Source extract:
Start of Block
Const. Nick Prystupa testified Tuesday at Vitali Stefanski’s second-degree murder trial in Kamloops, B.C., that he was “confused” to see the man, who was shoeless with his toes poking out of his socks when he approached police.

“I absolutely did not expect to see him,” the officer said.

The trial heard that police had used drones, dogs, dozens of officers and thermal-imaging technology to search for the man and his ex-wife Tatjana Stefanski, who had been reported abducted the day before from outside her home in Lumby, B.C.

“I assumed that if he was anywhere within that area, he would have been found by them and not by me.”

Prystupa said it was the morning of April 14, 2024, when Vitali Stefanski appeared, looking damp and as though he had spent the night outside.

“I saw that one of his fingers was white, which I presumed would have meant frostbite or extreme cold conditions,” the officer said, adding that he also noticed a pinkish substance on Stefanski’s shirt around the abdomen area, where he had suffered a small incision the size of a nickel slot.

Prystupa described how he put his police lights on to alert the tow truck ahead that he was stopping, saying he then got out of his vehicle was told by Stefanski that the Audi being towed was his car and he was the reason the officers were there.
End of Block
Data provided:
Start of Block
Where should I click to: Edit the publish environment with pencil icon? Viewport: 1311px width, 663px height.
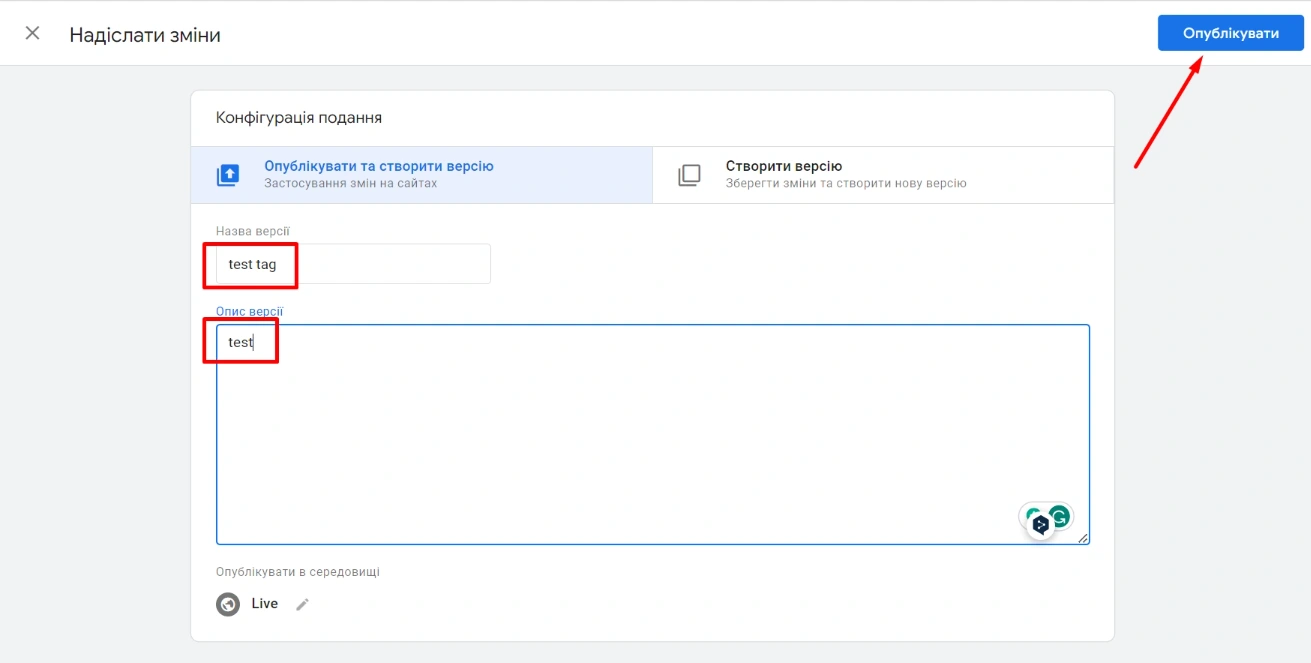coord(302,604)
End of Block
Start of Block
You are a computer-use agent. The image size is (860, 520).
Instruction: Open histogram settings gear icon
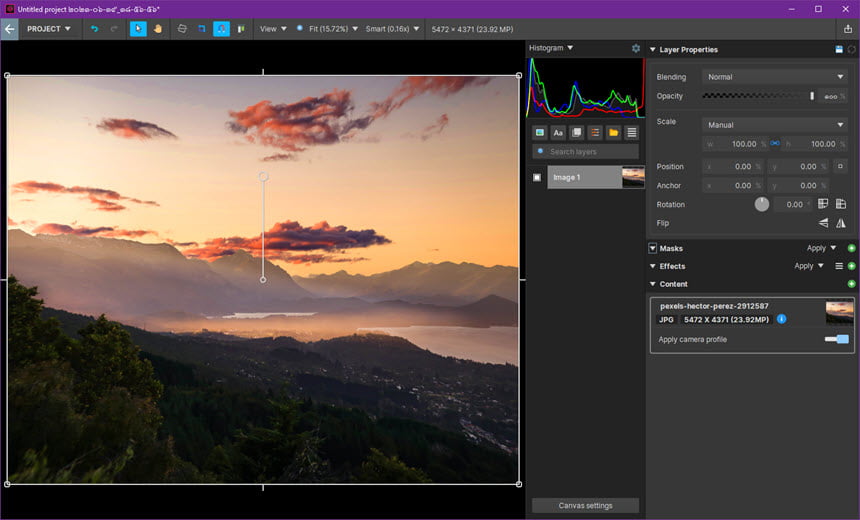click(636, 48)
End of Block
Start of Block
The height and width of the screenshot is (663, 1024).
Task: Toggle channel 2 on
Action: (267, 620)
End of Block
Reproduce the news report on Const. Nick Prystupa's testimony in full, word for word.

Answer for the task:
Const. Nick Prystupa testified Tuesday at Vitali Stefanski’s second-degree murder trial in Kamloops, B.C., that he was “confused” to see the man, who was shoeless with his toes poking out of his socks when he approached police.

“I absolutely did not expect to see him,” the officer said.

The trial heard that police had used drones, dogs, dozens of officers and thermal-imaging technology to search for the man and his ex-wife Tatjana Stefanski, who had been reported abducted the day before from outside her home in Lumby, B.C.

“I assumed that if he was anywhere within that area, he would have been found by them and not by me.”

Prystupa said it was the morning of April 14, 2024, when Vitali Stefanski appeared, looking damp and as though he had spent the night outside.

“I saw that one of his fingers was white, which I presumed would have meant frostbite or extreme cold conditions,” the officer said, adding that he also noticed a pinkish substance on Stefanski’s shirt around the abdomen area, where he had suffered a small incision the size of a nickel slot.

Prystupa described how he put his police lights on to alert the tow truck ahead that he was stopping, saying he then got out of his vehicle was told by Stefanski that the Audi being towed was his car and he was the reason the officers were there.